Saturday, May 30, 2009

Is It the Writer's Fault When...

A big budget film's script is lacking? This question came to mind recently after seeing the newest chapter in the "Star Trek" opus. The movie was certainly a spectacle, with great visuals and exciting action sequences. However, I found the story and the script lacking. A friend of mine in Los Angeles who works in the biz was more partial to it, and we exchanged a few emails about the merits and shortcomings of the movie.

I won't go into what I found lacking in Star Trek. Perhaps I was expecting something more in line with the old films and the TV series. Whatever it was that did not strike me right got me to pondering the question: can we say the writer executed poorly when a big budget film does not work story wise? It's one thing on a spec script or in an indy setting if the script is not up to snuff, but when hundreds of millions are going into a movie and the writer is being directed by producers, studio executives, a director, and so on to make many changes and go in different directions, can it be said that the writer is to blame if the script does not turn out to be gangbusters?

I guess part of it might stem from how one views the film in question, but I don't think (and maybe this is being generous) I'm an old curmudgeon who does not like blockbuster or big action films. On the contrary, I do. I was quite fond of the first X-Men movie, and I thought WALL-E was one of the best films of 2008. These movies were high budget and worked in my opinion. So when other big budget films don't turn out as well as those, can we fault the writer?

We might not be able to fault anyone in reality. There are so many competing forces in big budget films, and so much is at stake. From the producers to the distributors to the advertisers, perfect storms can become perfect disasters, and it can be hard to tell which link in the chain was the weakest.

Joe and I were working on an action script last year. It was not our strongest genre, but we liked the idea and the producer with whom we were working so we gave it a go. We were pretty much following orders and trying to please the producer most of the time, but we were not mindlessly regurgitating everything the producer asked for. We tried to bring our own voice and style to the script, but in the end it was the producer's idea, and he was the one taking it to the marketplace so why not try to get it the way he wanted it? Looking back on it, I don't think it was that great of a script, so was it our fault?

Sometimes I find a useful way to judge a film by asking: would I use the film in one of my screenwriting classes to instruct beginners in the art of story telling?
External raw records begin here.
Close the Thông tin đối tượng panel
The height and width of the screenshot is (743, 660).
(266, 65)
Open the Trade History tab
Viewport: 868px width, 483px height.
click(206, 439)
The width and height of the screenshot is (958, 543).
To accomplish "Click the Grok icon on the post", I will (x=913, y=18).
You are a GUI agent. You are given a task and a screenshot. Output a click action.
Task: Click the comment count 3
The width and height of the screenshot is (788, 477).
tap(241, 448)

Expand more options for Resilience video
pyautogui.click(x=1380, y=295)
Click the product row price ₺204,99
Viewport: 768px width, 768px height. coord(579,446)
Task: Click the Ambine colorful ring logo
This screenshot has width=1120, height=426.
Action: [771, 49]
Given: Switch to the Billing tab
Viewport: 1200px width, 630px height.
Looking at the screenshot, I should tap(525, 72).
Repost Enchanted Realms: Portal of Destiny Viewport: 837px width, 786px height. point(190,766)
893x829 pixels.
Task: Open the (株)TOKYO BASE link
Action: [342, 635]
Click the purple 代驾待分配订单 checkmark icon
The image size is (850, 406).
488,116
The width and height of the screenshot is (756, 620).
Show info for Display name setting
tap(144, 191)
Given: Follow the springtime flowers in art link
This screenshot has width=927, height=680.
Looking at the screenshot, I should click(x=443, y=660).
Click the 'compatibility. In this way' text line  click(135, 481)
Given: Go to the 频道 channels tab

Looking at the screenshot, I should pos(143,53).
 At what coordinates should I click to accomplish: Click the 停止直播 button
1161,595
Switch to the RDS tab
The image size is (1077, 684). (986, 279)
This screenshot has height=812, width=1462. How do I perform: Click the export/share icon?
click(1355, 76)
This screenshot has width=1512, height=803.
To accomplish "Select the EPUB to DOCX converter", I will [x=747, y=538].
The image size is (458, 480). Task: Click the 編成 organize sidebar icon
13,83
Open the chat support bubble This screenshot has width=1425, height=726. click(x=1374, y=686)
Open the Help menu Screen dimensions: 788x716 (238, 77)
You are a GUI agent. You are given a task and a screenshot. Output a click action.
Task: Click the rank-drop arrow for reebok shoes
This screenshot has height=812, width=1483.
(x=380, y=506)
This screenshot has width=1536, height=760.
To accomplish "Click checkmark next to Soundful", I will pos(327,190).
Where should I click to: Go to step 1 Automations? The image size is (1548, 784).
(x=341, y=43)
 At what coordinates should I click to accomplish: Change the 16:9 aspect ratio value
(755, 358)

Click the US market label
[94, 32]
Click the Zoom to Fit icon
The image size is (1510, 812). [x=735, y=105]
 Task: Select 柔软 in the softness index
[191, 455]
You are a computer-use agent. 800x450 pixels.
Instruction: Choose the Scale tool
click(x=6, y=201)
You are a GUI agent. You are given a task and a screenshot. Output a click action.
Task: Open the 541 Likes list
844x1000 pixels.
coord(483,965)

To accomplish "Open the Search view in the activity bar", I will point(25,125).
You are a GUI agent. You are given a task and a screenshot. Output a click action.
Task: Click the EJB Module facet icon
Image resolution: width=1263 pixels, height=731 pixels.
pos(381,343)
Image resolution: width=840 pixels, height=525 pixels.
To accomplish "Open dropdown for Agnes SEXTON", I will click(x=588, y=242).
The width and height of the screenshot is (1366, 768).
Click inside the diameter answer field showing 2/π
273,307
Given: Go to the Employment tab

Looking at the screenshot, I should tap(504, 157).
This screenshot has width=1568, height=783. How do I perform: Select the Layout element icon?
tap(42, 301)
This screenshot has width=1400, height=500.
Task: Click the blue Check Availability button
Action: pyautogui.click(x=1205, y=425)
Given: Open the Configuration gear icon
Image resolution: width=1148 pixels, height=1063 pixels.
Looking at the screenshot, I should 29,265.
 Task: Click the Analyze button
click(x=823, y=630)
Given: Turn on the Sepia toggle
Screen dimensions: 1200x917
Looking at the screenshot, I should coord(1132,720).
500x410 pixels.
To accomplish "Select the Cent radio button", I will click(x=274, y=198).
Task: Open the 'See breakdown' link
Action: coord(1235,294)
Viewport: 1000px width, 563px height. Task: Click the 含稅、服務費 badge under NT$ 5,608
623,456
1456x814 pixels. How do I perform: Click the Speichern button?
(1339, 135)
So maybe 'fault' is the wrong word to use when any film's script doesn't work, and I'm hesistant to say that Star Trek doesn't work (it's box office receipts alone might contradict this assessment). Nevertheless, it's an intriguing topic to explore, and we invite others' opinions and comments.

-Randy

2 comments:

Unknown said...

See now, I thought "Star Trek" was just fabulous. I think there were a couple of quibbles I had regarding a few bits here or there (mostly regarding Eric Bana's villain, "Nero") but for the most part, I think they nailed it.

Most importantly to that success, I think, was that it brought back the sense of PURE FUN that had been lacking in "Star Trek" for quite some time. The last movie, "Nemesis" had some (lame) light moments, but was pretty dour. I thought this film struck the perfect balance of serious and silly that the original series had back in the 60s. Certain niggling details don't jive (stardates, cloaking devices, yada yada) but those are things best left, I believe, for obnoxious Internet fan forum debates amongst ear-wearing convention-goers (who speak three dialects of fluent Klingon).

But getting back to Nero and blaming the writer... At just over two hours, this film already feels pretty dense, moving briskly from sequence to sequence - and apparently several minutes explaining more of Nero's backstory (and especially where he disappeared to for 30 years while Kirk and Spock were growing up) was cut from the finished film. We can hardly blame the writers for decisions made by the editors and director.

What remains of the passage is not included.